Launch Countries (2026 Beta)
Amazon has confirmed beta service in five countries starting late 2026 or early 2027, pending sufficient satellite deployment (578+ required for initial coverage):
A free public waitlist is open at leo.amazon.com. Amazon CEO Andy Jassy confirmed a mid-2026 consumer launch target in his annual shareholder letter. However, with 329+ satellites currently in orbit and 578 needed for Phase 1 service, broad availability is more realistically a 2027 timeline. Coverage will expand from northern and southern latitudes first, gradually filling toward the equator as more satellites are deployed.
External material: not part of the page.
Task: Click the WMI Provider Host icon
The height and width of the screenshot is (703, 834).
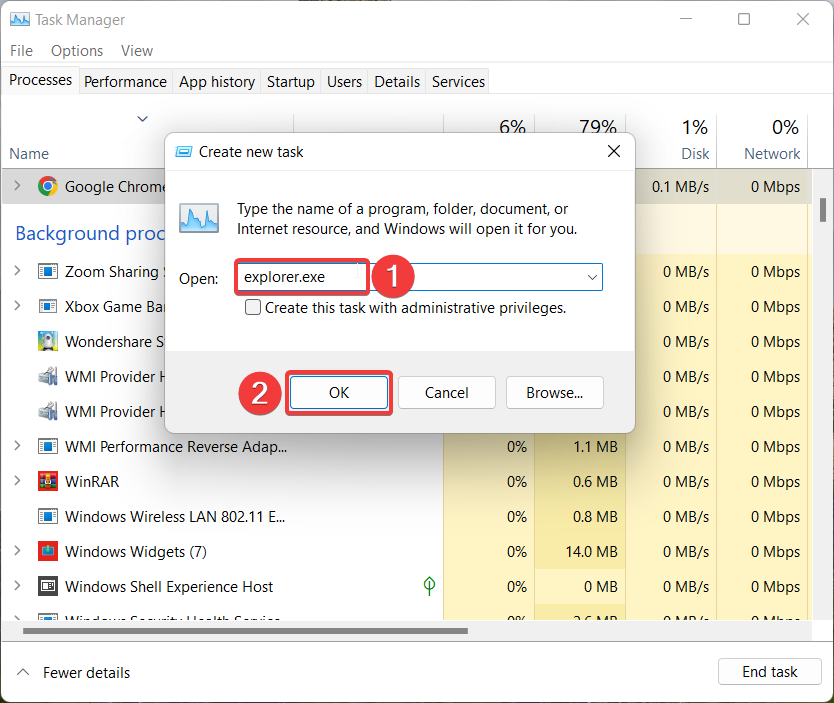Action: pos(48,376)
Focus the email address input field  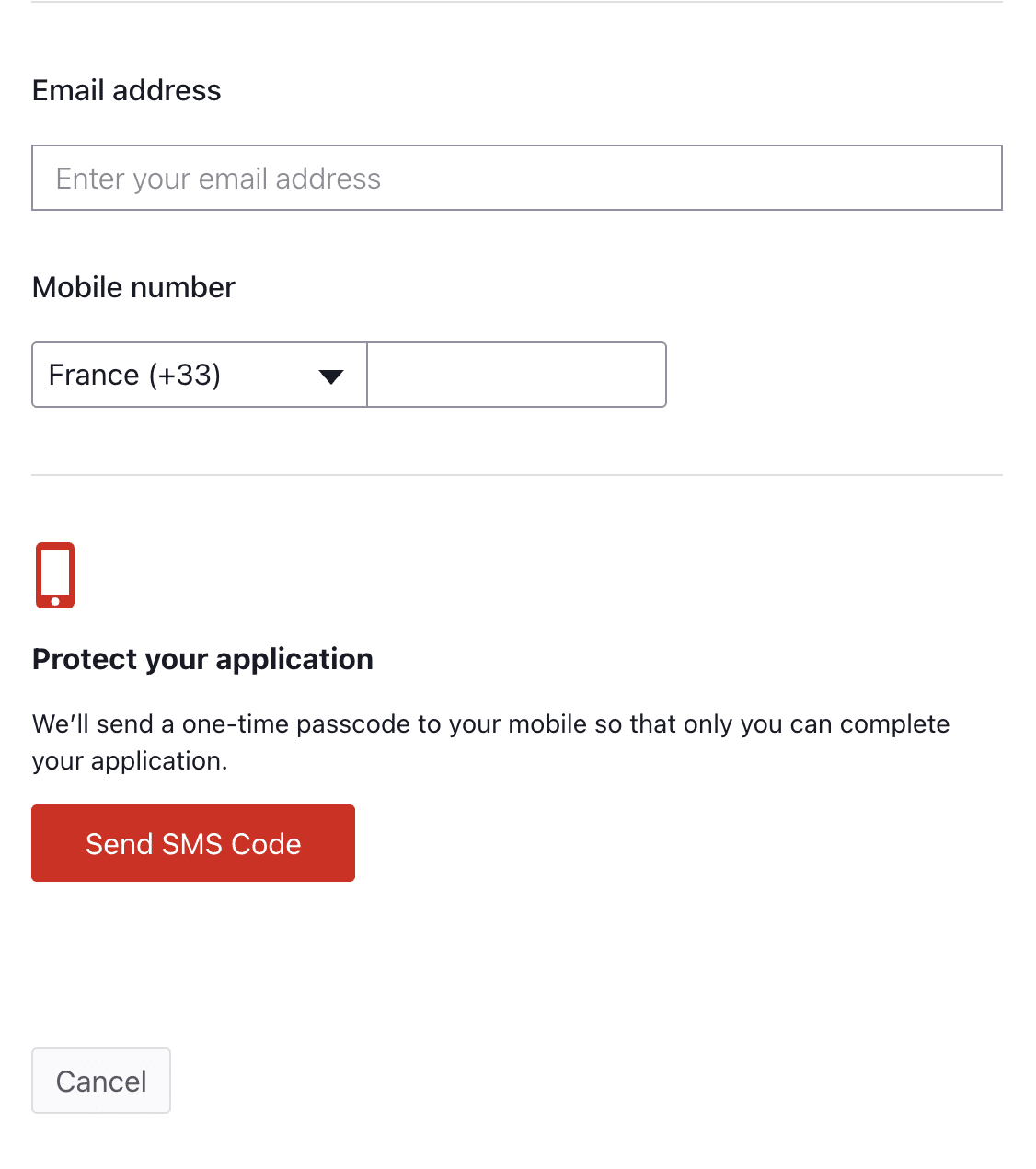pyautogui.click(x=516, y=178)
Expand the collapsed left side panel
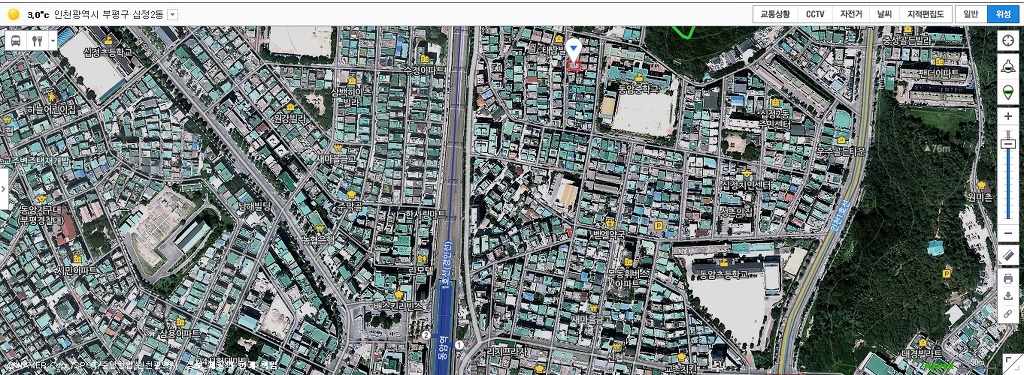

Country-by-Country Availability
| Country / Region | Partner | Expected Timeline | Status |
|---|---|---|---|
| 🇺🇸 United States | Direct (Amazon) | Late 2026 / early 2027 | Beta waitlist open — $210M+ in BEAD grants secured |
| 🇬🇧 United Kingdom | Direct (Amazon) | Late 2026 / early 2027 | Beta waitlist open |
| 🇫🇷 France | Direct (Amazon) | Late 2026 / early 2027 | Beta waitlist open |
| 🇩🇪 Germany | Direct (Amazon) | Late 2026 / early 2027 | Beta waitlist open |
| 🇨🇦 Canada | Direct (Amazon) | Late 2026 / early 2027 | Beta waitlist open |
| 🇦🇺 Australia | NBN (wholesale) | Mid-2026 onwards | Agreement signed — 300,000+ regional customers targeted |
| 🇧🇷🇦🇷🇨🇱🇨🇴🇪🇨🇵🇪🇺🇾 Latin America | DIRECTV / Sky Brasil | 2027 | Distribution agreement signed |
| 🇻🇳 Vietnam | Amazon direct | 2027+ | $570M investment announced |
| 🌍 Rural Africa | Vanu Inc. | 2027+ | Connectivity agreement signed |
| ✈️ In-flight (airlines) | JetBlue (first) | 2027 | First airline partnership confirmed |
Globalstar Acquisition
In April 2026, Amazon announced an agreement to acquire Globalstar, a satellite communications company with 24 LEO satellites and 28 ground gateways worldwide. The deal adds licensed spectrum, regulatory approvals in 100+ countries, and established ground infrastructure — significantly accelerating Amazon Leo's global rollout beyond the initial five countries. The acquisition is expected to close in 2027.
Customer Terminals
Amazon has announced three self-install terminal models, all designed to undercut Starlink's $499 dish price:
| Terminal | Speed | Target Price | Use Case |
|---|---|---|---|
| Leo Nano | Up to 100 Mbps | TBD (lowest tier) | Basic broadband, IoT |
| Leo Pro | Up to 400 Mbps | Under $400 | Residential, small business |
| Leo Ultra | Up to 1 Gbps | TBD (premium) | Enterprise, government |
All terminals use Amazon's custom silicon and are designed for DIY installation — no professional setup required. The standard Leo Pro terminal measures under 28 cm (11 inches) square. Monthly service pricing has not been announced, but Amazon is expected to compete aggressively with Starlink, potentially bundling with Prime memberships and AWS cloud services.
Coverage vs Starlink
For comparison, Starlink is available in 100+ countries with 4+ million subscribers and 10,460+ active satellites. Amazon Leo's coverage will start much more limited but expand as the launch cadence increases. The three-shell orbital architecture (590/610/630 km) is optimised for latitudes between 30° and 56° — covering the initial five launch countries well. Equatorial coverage requires more satellites. China's rival Guowang and Qianfan constellations are also deploying rapidly, adding competitive pressure from the east.